While the backup is in progress, the coordinator will write all completed
ExportRequests (i.e., BackupManifest_File messages) to a PROGRESS file
in the backup directory every few minutes. Streaming these messages or appending
them to an existing blob would avoid rewriting several megabytes on every
checkpoint and allow for more frequent checkpoints, but a) this would greatly
expand the ExportStorage interface, and b) most cloud storage providers don't
support streaming uploads or append-only blobs anyway. These cloud storage
providers, however, are more than than capable of handling rewriting several
megabytes of data every few minutes.
Resuming a backup, then, requires downloading the list of completed
ExportRequests from the PROGRESS file, then proceeding with all remaining
ExportRequests.
Solving the resumability race condition for backups is easy: the race condition
doesn't impact correctness. If two backups both attempt to write the PROGRESS
file, one will clobber the other. This is fine: it just means the PROGRESS
file is incomplete and a future coordinator may end up redoing more work than
necessary. (On Azure, which has actual append support, the PROGRESS file will
contain duplicate entries; we'll teach the coordinator to pick one at random.)
If two backups both attempt to write the BACKUP file, one will clobber the
other, but they're both valid BACKUP descriptors, so this is also fine.
The initial proposal suggested using the RocksDB WriteBatch format instead of sstables as the storage format.
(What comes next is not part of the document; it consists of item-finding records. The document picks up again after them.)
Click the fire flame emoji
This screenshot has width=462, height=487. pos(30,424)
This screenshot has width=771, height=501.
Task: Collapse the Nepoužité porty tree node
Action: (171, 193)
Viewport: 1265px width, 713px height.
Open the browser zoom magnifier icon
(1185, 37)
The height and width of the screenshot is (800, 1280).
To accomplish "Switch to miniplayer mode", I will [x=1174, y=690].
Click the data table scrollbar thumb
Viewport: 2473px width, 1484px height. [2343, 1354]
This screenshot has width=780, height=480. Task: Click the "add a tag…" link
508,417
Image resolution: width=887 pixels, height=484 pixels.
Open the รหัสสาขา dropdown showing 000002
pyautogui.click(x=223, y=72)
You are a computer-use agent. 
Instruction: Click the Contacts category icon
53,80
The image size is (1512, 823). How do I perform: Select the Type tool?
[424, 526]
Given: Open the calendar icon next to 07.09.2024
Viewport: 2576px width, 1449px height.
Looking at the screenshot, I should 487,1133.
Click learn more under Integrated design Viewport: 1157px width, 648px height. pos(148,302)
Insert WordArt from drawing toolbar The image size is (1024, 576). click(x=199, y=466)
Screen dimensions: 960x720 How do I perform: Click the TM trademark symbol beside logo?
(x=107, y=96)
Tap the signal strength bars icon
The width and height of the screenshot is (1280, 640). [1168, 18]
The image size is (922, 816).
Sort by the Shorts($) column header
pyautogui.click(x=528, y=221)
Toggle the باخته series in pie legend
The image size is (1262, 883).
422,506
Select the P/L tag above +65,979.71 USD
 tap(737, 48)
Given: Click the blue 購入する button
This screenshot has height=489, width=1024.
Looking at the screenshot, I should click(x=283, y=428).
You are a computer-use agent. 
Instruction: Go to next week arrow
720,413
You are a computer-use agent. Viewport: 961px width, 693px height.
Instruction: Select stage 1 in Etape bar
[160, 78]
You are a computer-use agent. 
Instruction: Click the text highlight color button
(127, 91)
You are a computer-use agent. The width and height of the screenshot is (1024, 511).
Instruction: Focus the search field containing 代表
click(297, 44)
As mentioned above, sstables are preferable since they allow for a reasonably-efficient implementation of read-only queries over backups.
Distributed SQL is already building a framework for scalable computation. It seems likely that this could be used to segment files of overlapping keyranges (which are much easier for users to produce).
Several potential users have requested a stream of each transaction as it commits, a feature also present in many competitors. If built, we could use this to keep a log of every diff in some external system. This would be more timely than the full & incremental proposal (though it's unclear if this is something clients actually need in a backup system). Unfortunately, it doesn't allow for full backups, performant restores are difficult, and there are lots of tricky distributed correctness issues. This is something we'll build eventually, but it will not be how we build the first backup system.
The cluster is frozen, each node takes and holds a RocksDB snapshot, and the cluster is unfrozen. A version upgrade or other tricky operation is run. If it's successful, the snapshots are released. If it's not, the RocksDB snapshots are rolled back and the cluster is restored to exactly the state it was during the freeze. This could be combined with the transaction firehose to avoid data loss.
Secondary indexes are derivable from the primary data, so we could skip backing them up to save space. Recomputing them on restore will probably make it too slow.
This will require a good amount of ui work, but that will be left for its own RFC.
An backup option could be added to save every version of a key after the gc lowwater mark, instead of just the latest. Users who would be interested in the option to back up and restore time travel data would also set a very large GC threshold for the tables where they use this feature.
storage.Engine on top of the set of immutable, internally
sorted, non-overlapping segments. This could less trivially be used to start a
read-only version of cockroach on top of it.